PCNA Ubiquitylation: Instructive or Permissive to DNA Damage Tolerance Pathways?

DNA lesions escaping from repair often block the DNA replicative polymerases required for DNA replication and are handled during the S/G2 phases by the DNA damage tolerance (DDT) mechanisms, which include the error-prone translesion synthesis (TLS) and the error-free template switching (TS) pathways. Where the mono-ubiquitylation of PCNA K164 is critical for TLS, the poly-ubiquitylation of the same residue is obligatory for TS. However, it is not known how cells divide the labor between TLS and TS. Due to the fact that the type of DNA lesion significantly influences the TLS and TS choice, we propose that, instead of altering the ratio between the mono- and poly-Ub forms of PCNA, the competition between TLS and TS would automatically determine the selection between the two pathways.
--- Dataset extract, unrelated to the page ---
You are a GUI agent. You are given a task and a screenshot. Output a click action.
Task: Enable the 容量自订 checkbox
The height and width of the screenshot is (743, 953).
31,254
Future studies, especially the single integrated lesion i-Damage system, would elucidate detailed mechanisms governing the choices of specific DDT pathways.

Automated summary

Lesions in DNA that escape repair can block DNA replication, which is handled during the S/G2 phases by damage tolerance mechanisms such as TLS and TS. The ubiquitylation of PCNA plays a critical role in determining the choice between TLS and TS pathways, with competition between the two pathways being influenced by the type of DNA lesion.